In 2008-2009, Somerset High School's (now Somerset Berkley) SAT averages were 504 in Reading, 488 in Writing, and 519 in Mathematics.[10]


Somerset Berkley Regional High School competes in Division Three of the Massachusetts Interscholastic Athletic Association. Current sports include: Baseball, Boys & Girls Basketball, Cheerleading, Boys & Girls Cross Country, Field Hockey, Football, Golf, Gymnastics, Ice Hockey, Boys & Girls Soccer, Softball, Boys & Girls Spring & Winter Track, Boys & Girls Tennis, Volleyball, & Wrestling.

Teams are fielded at the Varsity, Junior Varsity, or Freshman levels, depending on the sport.

Most teams compete in the Eastern Athletic Conference (EAC), which also includes Bishop Feehan High School, Bishop Stang High School, Coyle and Cassidy High School, and Martha's Vineyard Regional High School.

The school's traditional athletic rivals are the Cardinals of Joseph Case High School in Swansea, Massachusetts. The annual Thanksgiving Day football game between Somerset and Swansea is a storied tradition.


Before 2011, high school students from Berkley attended Somerset High School through a special tuition agreement between the two towns. Under this agreement, the Town of Berkley paid for the right of their students to attend Somerset High School. However, the school was run by the School Committee of the Town of Somerset, in which Berkley residents held no formal representation.

Debate about the creation of a regional high school - in which both Somerset and Berkley residents would be represented - existed for many years. However, the issue gained little political traction until a variety of factors - mainly the lingering end of the tuition agreement and the rapid deterioration of the Somerset High School building - brought the issue to the forefront of political debate in both towns in 2009-2010.

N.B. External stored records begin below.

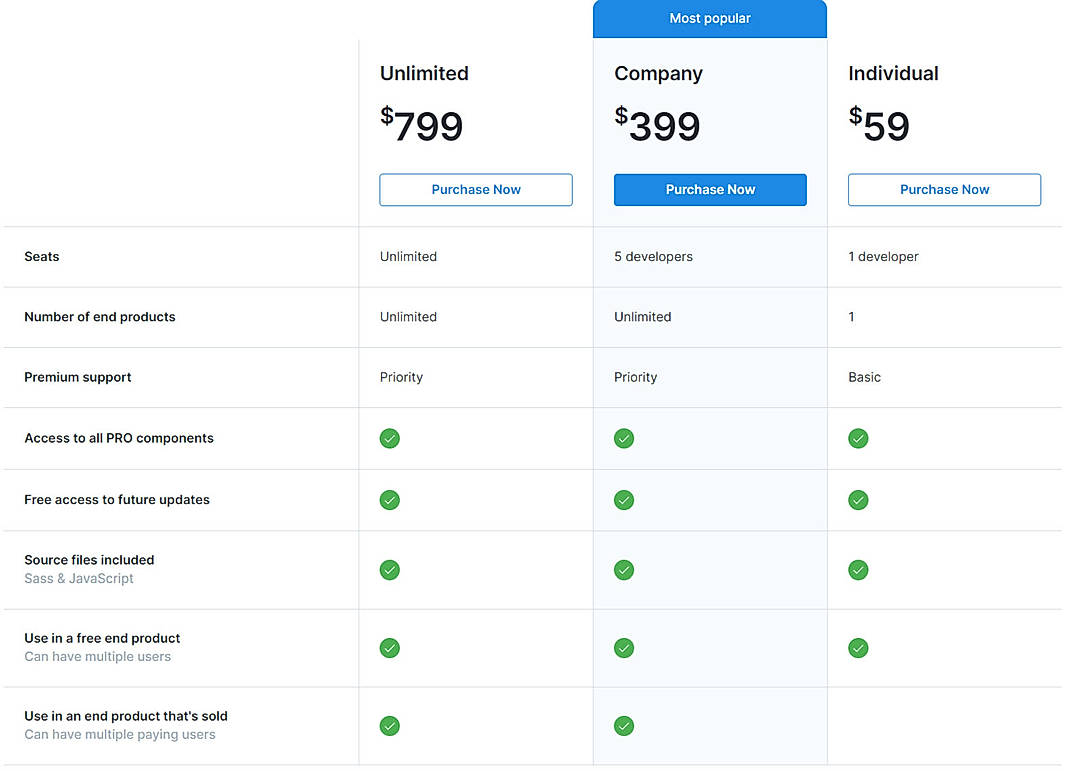Click the sold end product checkmark under Unlimited
The width and height of the screenshot is (1070, 771).
pos(389,726)
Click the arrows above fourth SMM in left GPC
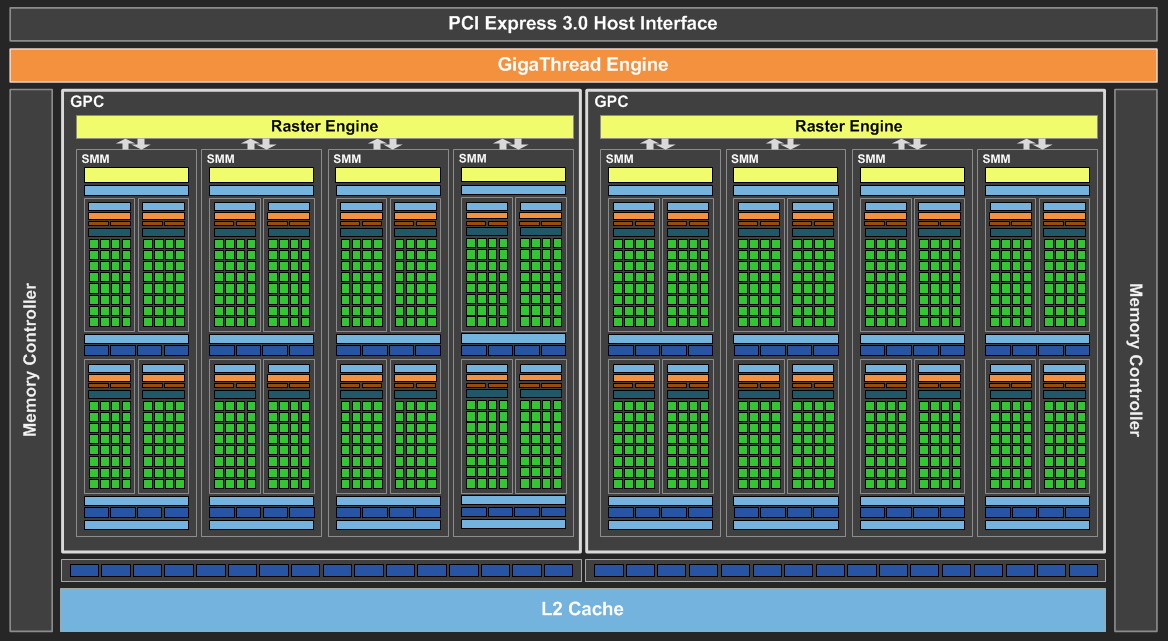 coord(511,144)
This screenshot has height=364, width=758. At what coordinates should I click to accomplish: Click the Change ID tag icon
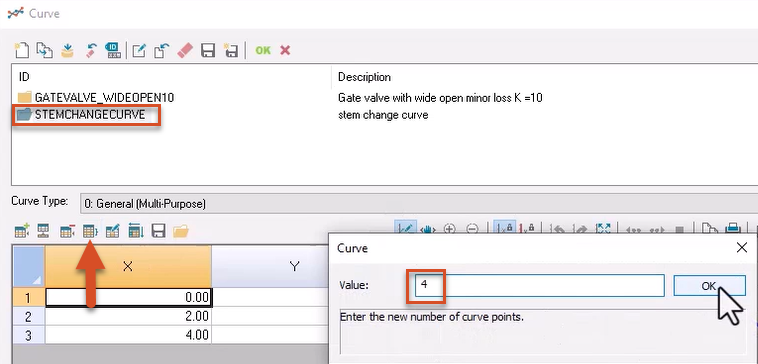tap(113, 50)
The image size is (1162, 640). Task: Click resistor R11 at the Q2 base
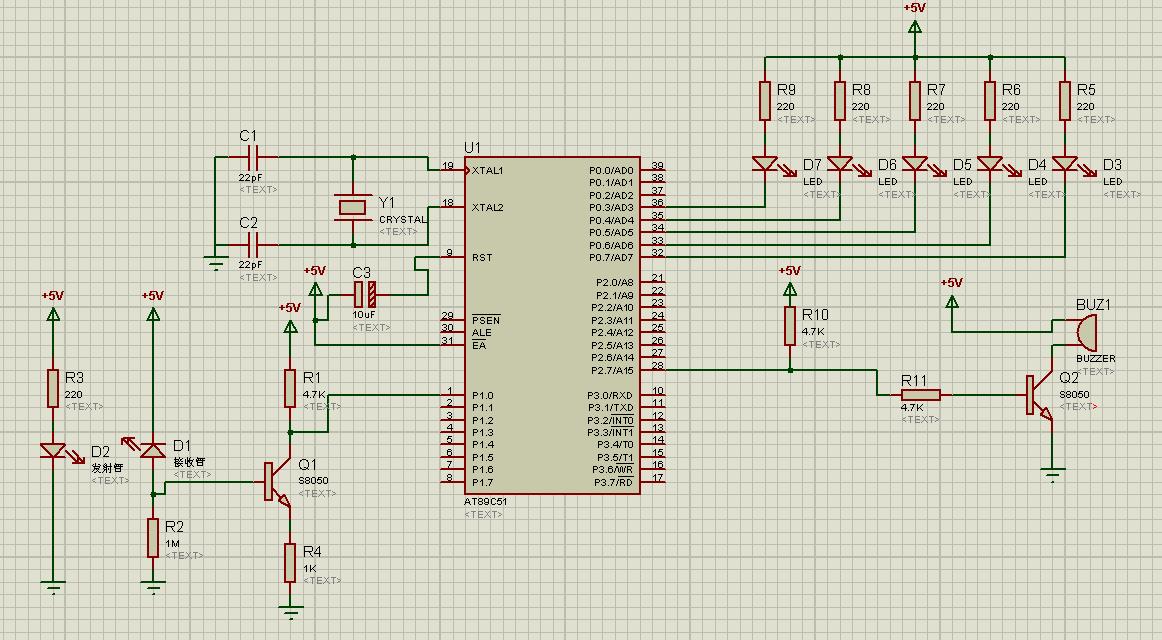coord(921,395)
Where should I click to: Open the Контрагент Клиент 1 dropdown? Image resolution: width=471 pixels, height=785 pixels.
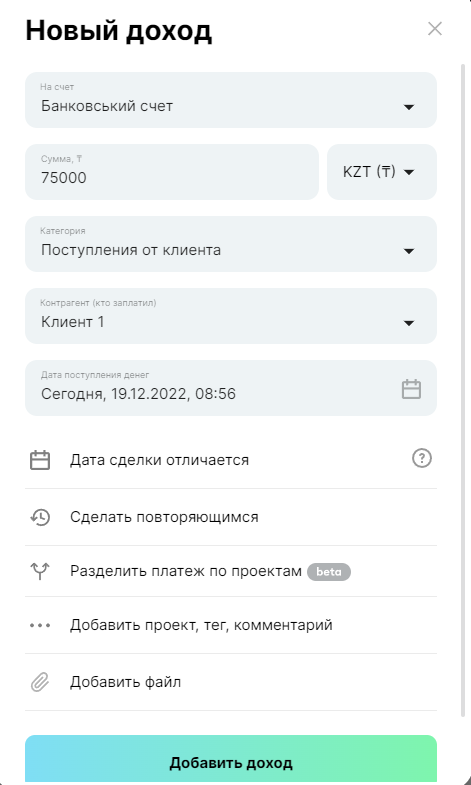(231, 316)
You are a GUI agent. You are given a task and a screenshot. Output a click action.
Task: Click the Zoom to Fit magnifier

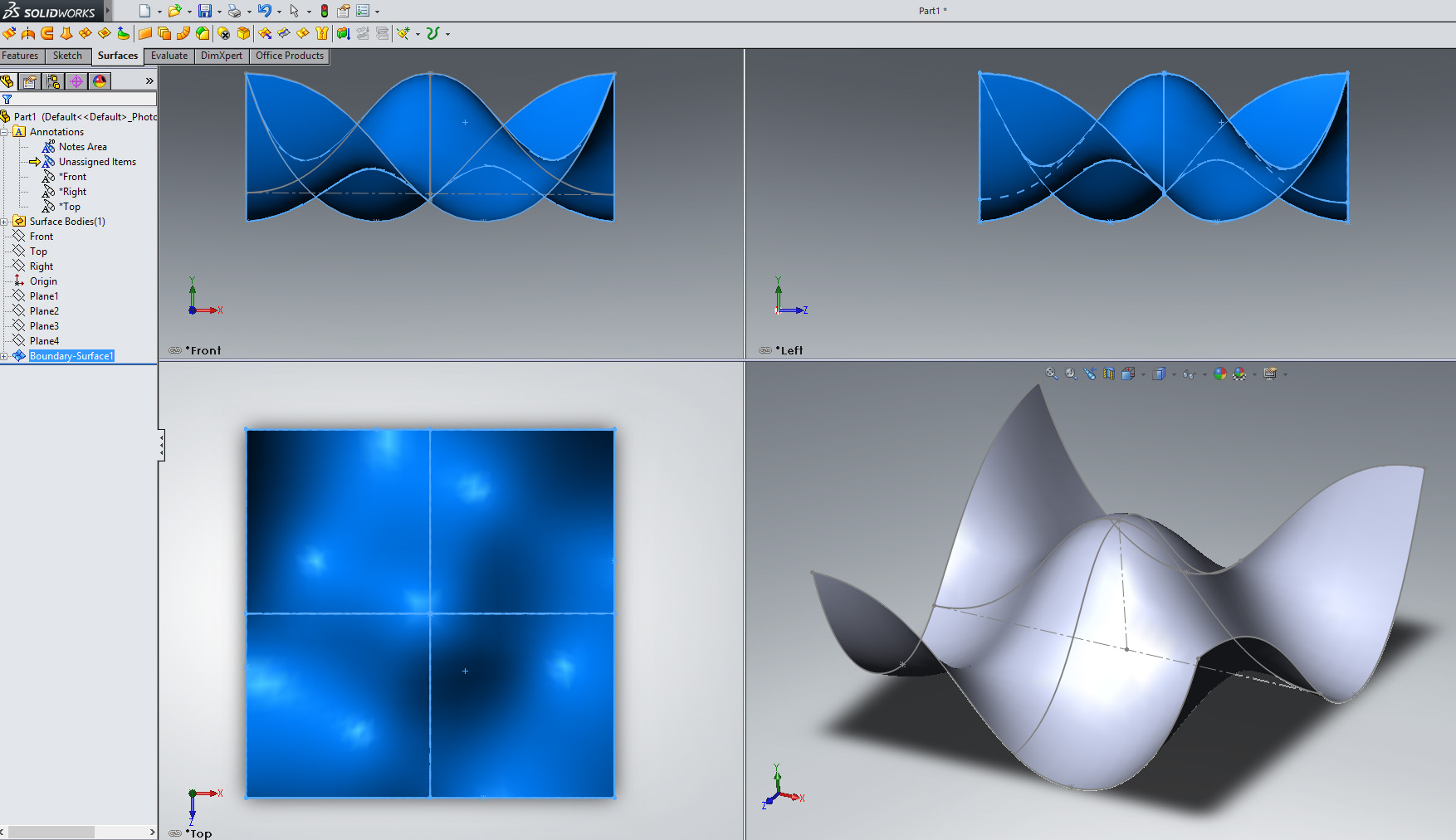[1052, 374]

In August 2010, Massachusetts Commissioner of Elementary and Secondary Education Mitchell D. Chester formally approved a regional school district agreement voted on by the two towns that created a regional school district between Berkley and Somerset at the high school level.[11] Under the agreement, each town will pay a share of the school's budget proportional to their percent representation among the student body. Seats on the Somerset Berkley Regional School Committee, which will govern the school, will be divided similarly.[12]


1937 building[edit]

Former Somerset High School building, built 1937

Construction on the old Somerset Berkley Regional High School building was completed in 1937 to a design by Israel T. Almy of Fall River, to replace the original 1885 building that was burned down in 1935.

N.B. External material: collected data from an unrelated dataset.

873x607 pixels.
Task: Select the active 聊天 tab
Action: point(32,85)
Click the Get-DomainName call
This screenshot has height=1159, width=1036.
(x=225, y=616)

A 2010 report by the New England Association of Schools and Colleges (NEASC) declared that the physical condition of the current high school building “does not adequately support” educational programs and support services.[13] Difficult conditions in the building include “a lack of adequate space in certain instructional areas”, limited handicapped accessibility, out-of-date fire safety equipment, a small gymnasium space, and poor ventilation.[14] Questions about the structural integrity of the building's foundation led to some areas of the building being condemned during the 2008-2009 school year. The building was originally constructed as a project of the Works Progress Administration, but has since grown considerably with the addition of several new wings over the years.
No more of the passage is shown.